Use $\sin(x) = \cos(\frac{\pi}2 - x)$, we can rewrite this as:

$$\frac{1}{\cos^2 \frac{3\pi}{7}} + \frac{1}{\cos^2 \frac{2\pi}{7}} + \frac{1}{\cos^2 \frac{\pi}{7}}$$

Let $a_k = \frac{1}{\cos \frac{k\pi}7}$.
Let $f(x) = (x-a_1)(x-a_2)(x-a_3)(x-a_4)(x-a_5)(x-a_6)$.

Now, using that $a_k = - a_{7-k}$, this can be written as:

$$f(x) = (x^2-a_1^2)(x^2-a_2^2)(x^2-a_3^2)$$

Now, our problem is to find the sum $a_1^2 + a_2^2 + a_3^2$, which is just the negative of the coefficient of $x^4$ in the polynomial $f(x)$.

Let $U_6(x)$ be the Chebyshev polynomial of the second kind - that is:

$$U_6(\cos \theta) = \frac{\sin 7\theta }{\sin \theta}$$

It is a polynomial of degree $6$ with roots equal to $\cos(\frac{k\pi}7)$, for $k=1,...,6$.

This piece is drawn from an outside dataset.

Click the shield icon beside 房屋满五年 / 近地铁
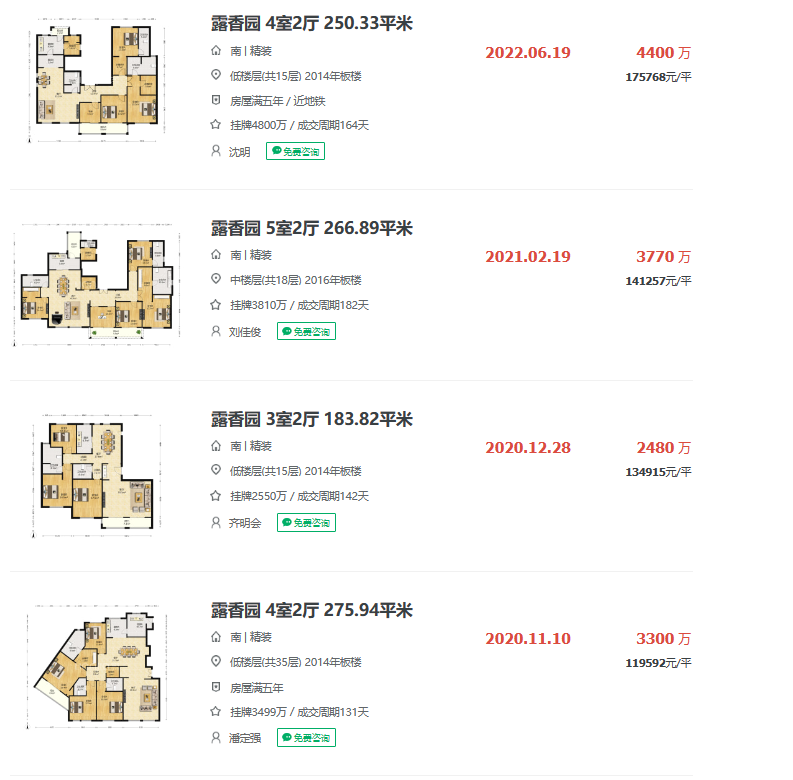Viewport: 793px width, 780px height. point(215,101)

So the polynomials $f(x)$ and $x^6U_6(1/x)$ have the same roots, so:

$$f(x) = C x^6 U_6(\frac{1}x)$$

for some constant $C$.

But $U_6(x) = 64x^6-80x^4+24x^2-1$, so $x^6 U_6(\frac{1}x) = -x^6 + 24 x^4 - 80x^2 + 64$. Since the coefficient of $x^6$ is $-1$, and it is $1$ in $f(x)$, $C=-1.$ So:

$$f(x) = x^6 - 24x^4 +80x^2 - 64$$

In particular, the sum you are looking for is $24$.

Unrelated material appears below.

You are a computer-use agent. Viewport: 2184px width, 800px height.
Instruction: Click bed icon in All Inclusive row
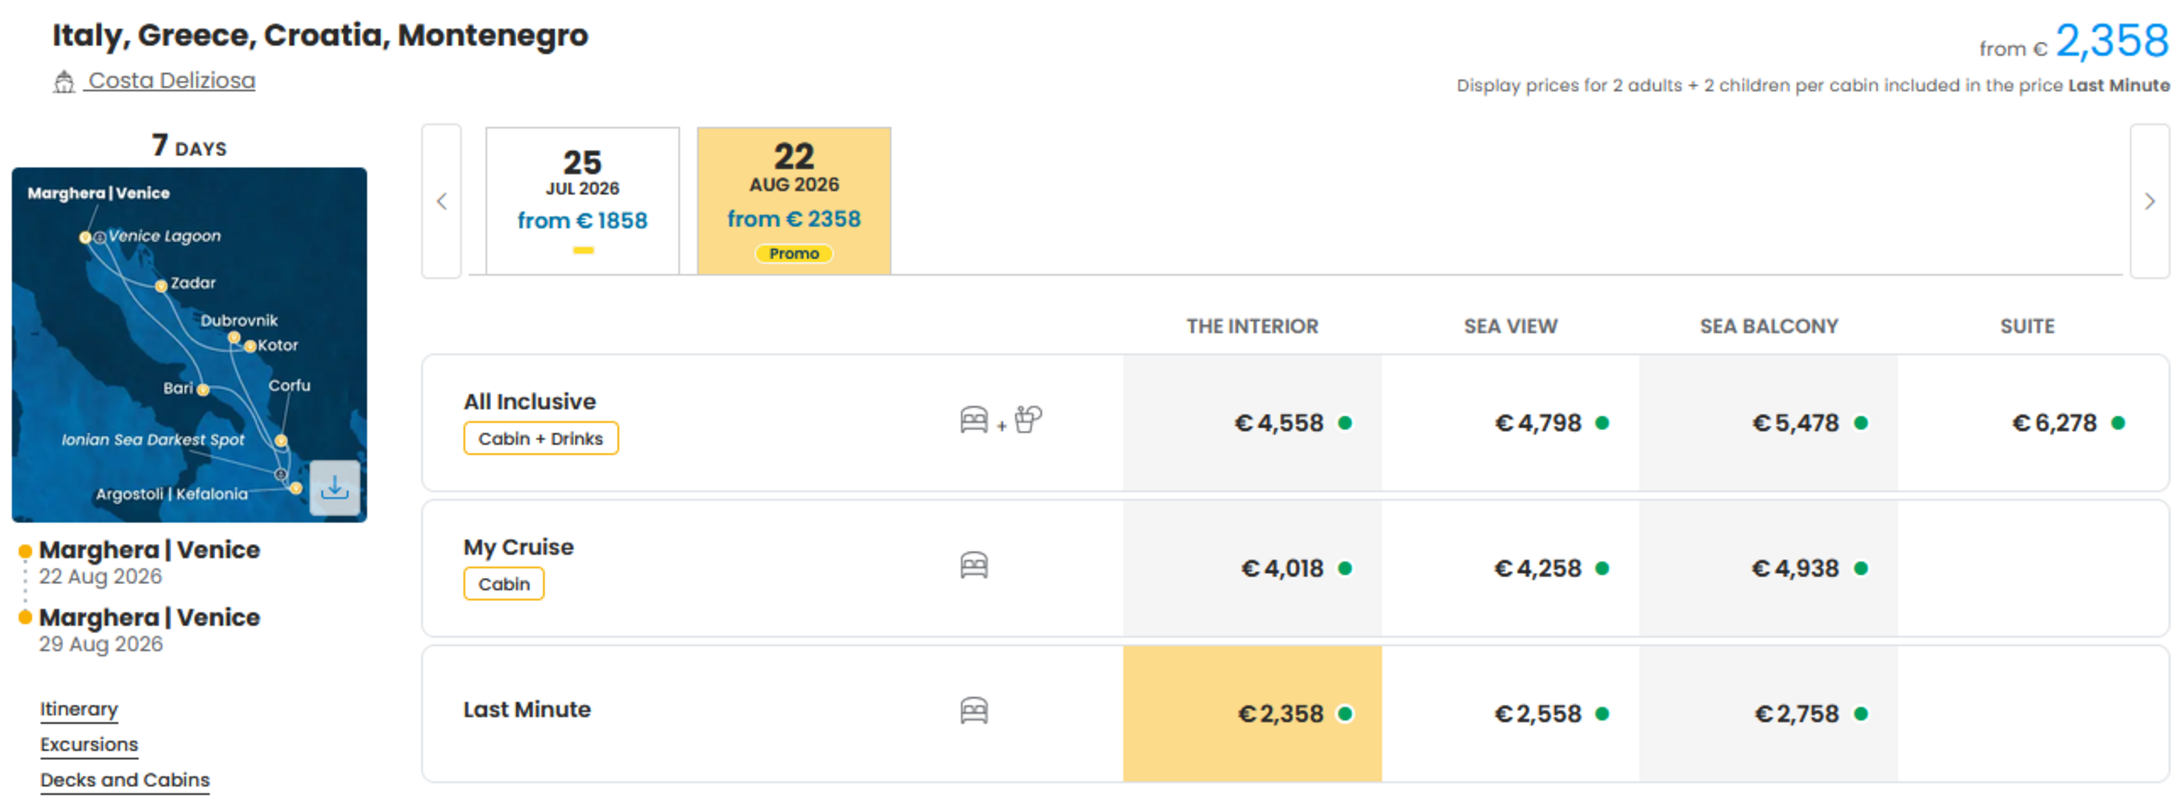pos(974,420)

In general, if $n$ is odd, then the sum:

$$\sum_{k=1}^{\frac{n-1}2} \frac{1}{\cos^2 \frac{k\pi}{n}}$$

is the absolute value of the coefficient of $x^2$ in the polynomial $U_{n-1}(x)$, which turns out to have closed form $\frac{n^2-1}2$.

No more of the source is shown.